■ **Problem requirements**: Pull out every line of the records below that contains the word "dimensions", copying each one in full. Case counts.

■ **Records for this task**:
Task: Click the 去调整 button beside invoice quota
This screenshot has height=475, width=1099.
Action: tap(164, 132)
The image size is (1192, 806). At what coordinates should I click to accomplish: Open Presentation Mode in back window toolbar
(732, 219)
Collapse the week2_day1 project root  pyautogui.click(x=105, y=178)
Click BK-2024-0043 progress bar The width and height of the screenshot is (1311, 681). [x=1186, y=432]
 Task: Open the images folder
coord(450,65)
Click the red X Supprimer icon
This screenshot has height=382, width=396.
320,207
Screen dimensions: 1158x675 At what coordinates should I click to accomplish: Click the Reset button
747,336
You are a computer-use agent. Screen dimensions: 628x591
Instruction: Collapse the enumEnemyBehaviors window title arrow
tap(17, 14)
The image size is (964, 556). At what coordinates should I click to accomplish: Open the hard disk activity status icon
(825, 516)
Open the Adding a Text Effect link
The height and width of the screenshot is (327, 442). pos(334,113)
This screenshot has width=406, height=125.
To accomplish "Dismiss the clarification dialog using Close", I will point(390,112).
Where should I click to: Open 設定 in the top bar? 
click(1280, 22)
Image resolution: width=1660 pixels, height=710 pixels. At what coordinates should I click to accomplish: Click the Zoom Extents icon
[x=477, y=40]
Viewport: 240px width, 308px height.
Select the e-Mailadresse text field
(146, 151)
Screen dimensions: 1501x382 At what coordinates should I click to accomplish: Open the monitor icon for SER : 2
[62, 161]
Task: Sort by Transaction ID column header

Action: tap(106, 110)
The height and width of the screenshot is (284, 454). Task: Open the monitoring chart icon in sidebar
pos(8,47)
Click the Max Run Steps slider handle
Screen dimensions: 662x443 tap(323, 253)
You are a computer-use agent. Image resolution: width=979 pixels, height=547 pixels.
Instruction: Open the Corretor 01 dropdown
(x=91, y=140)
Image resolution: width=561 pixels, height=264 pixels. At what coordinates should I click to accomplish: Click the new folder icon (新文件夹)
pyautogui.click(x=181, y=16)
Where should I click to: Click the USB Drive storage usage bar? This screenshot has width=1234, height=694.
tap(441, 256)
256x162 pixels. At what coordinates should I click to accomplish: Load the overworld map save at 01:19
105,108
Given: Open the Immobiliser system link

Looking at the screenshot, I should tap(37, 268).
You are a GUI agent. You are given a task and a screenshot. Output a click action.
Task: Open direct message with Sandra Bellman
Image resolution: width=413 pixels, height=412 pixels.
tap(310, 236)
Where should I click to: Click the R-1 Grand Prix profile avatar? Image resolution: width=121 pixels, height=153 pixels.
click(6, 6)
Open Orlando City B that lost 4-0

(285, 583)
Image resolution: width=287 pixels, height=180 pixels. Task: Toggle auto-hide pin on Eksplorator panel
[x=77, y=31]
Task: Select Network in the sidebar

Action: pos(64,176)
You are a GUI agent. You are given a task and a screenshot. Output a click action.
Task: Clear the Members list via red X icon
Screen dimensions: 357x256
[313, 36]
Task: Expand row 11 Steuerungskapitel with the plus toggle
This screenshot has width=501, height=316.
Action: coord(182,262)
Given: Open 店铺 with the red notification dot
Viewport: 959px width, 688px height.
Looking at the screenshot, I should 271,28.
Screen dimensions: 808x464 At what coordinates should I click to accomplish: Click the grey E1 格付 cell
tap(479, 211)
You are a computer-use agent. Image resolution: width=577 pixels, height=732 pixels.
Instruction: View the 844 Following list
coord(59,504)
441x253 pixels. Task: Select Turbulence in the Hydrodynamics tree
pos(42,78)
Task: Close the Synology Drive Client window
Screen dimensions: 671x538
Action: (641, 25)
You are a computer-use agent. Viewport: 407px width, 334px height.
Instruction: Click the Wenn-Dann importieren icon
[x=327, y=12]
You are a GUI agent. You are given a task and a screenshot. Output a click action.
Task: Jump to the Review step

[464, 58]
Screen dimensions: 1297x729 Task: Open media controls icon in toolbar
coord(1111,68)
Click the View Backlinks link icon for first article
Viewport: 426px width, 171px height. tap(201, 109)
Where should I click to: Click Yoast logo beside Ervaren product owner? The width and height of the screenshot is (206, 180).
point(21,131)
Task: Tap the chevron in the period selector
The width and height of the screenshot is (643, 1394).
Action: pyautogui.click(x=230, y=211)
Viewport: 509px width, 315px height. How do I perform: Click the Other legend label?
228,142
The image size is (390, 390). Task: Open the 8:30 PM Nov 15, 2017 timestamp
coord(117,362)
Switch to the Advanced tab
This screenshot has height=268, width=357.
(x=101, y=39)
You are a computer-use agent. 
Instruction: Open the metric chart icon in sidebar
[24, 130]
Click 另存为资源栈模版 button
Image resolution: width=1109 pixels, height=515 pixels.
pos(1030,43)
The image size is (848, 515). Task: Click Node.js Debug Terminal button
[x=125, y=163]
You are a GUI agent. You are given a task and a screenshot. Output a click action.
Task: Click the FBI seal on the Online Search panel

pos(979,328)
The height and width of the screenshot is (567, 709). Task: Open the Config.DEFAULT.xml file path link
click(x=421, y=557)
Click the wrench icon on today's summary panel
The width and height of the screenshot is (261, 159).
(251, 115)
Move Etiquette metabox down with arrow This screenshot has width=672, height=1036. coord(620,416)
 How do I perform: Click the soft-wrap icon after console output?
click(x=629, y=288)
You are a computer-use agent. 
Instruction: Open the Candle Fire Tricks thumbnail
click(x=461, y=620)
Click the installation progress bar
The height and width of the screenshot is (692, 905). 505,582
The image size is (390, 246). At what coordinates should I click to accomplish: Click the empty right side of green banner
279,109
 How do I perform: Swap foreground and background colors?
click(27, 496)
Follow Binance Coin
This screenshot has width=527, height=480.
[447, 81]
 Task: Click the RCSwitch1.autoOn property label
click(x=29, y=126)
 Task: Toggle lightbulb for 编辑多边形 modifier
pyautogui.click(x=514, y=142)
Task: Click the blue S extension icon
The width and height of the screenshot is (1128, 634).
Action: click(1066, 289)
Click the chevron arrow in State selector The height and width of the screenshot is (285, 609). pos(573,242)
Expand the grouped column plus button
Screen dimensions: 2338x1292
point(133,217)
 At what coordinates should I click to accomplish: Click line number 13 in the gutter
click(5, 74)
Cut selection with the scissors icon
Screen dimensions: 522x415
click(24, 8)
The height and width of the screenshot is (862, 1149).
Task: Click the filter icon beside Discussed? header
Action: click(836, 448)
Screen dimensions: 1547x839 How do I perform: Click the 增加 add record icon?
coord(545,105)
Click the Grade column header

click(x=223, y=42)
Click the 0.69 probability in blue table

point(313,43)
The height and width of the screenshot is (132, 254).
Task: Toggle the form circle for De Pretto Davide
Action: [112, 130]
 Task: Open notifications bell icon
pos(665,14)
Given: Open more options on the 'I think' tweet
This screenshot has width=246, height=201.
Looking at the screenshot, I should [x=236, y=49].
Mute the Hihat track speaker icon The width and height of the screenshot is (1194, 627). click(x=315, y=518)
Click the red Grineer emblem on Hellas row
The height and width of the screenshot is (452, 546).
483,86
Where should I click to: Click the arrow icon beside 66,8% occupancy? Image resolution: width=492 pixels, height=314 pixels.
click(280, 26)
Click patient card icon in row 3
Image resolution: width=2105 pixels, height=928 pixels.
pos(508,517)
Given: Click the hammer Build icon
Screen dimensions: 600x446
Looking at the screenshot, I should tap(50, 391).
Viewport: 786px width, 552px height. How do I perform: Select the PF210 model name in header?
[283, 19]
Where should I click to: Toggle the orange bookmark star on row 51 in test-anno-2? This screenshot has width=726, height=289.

■ **Task result**:
Screen dimensions: 1158x675 At what coordinates should I click to accomplish: Click the Reset button
You are a computer-use agent. Screen dimensions: 628x591
Screen dimensions: 1501x382 At what coordinates should I click to accomplish: Open the monitor icon for SER : 2
Screen dimensions: 662x443 tap(323, 253)
Screen dimensions: 357x256
Screen dimensions: 808x464 At what coordinates should I click to accomplish: Click the grey E1 格付 cell
Screen dimensions: 671x538
Screen dimensions: 1297x729 Task: Open media controls icon in toolbar
Screen dimensions: 2338x1292
Screen dimensions: 522x415
Screen dimensions: 1547x839 How do I perform: Click the 增加 add record icon?
Screen dimensions: 600x446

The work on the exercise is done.